START INFORMATION

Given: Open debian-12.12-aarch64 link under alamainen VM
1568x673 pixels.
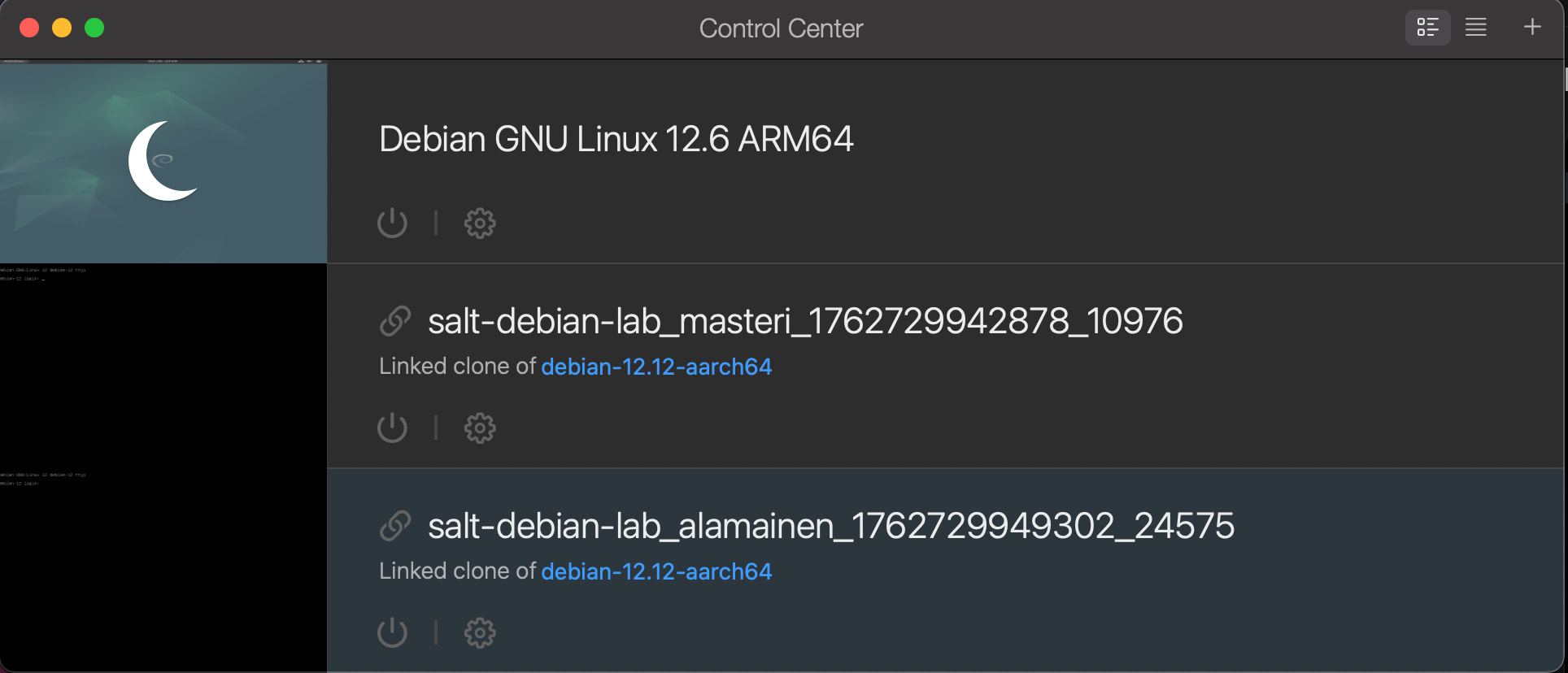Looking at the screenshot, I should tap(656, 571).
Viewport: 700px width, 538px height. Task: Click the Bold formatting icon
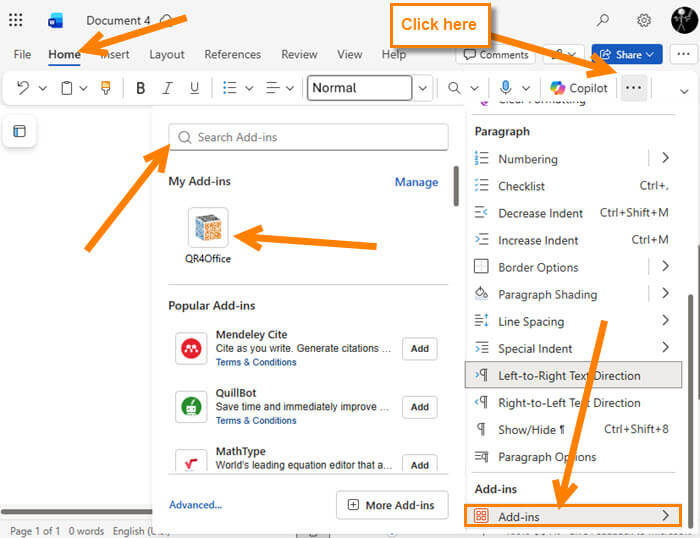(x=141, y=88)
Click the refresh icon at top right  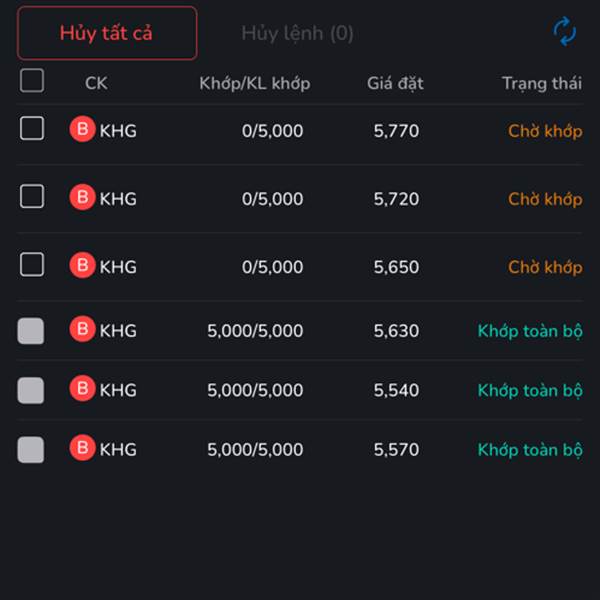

END INFORMATION

**WHAT IS BEING ASKED**
Word for word, restate the records above and drop the pictures.

**WRITTEN SOLUTION**
Given: Open debian-12.12-aarch64 link under alamainen VM
1568x673 pixels.
Looking at the screenshot, I should tap(656, 571).
Viewport: 700px width, 538px height. Task: Click the Bold formatting icon
(x=141, y=88)
Click the refresh icon at top right  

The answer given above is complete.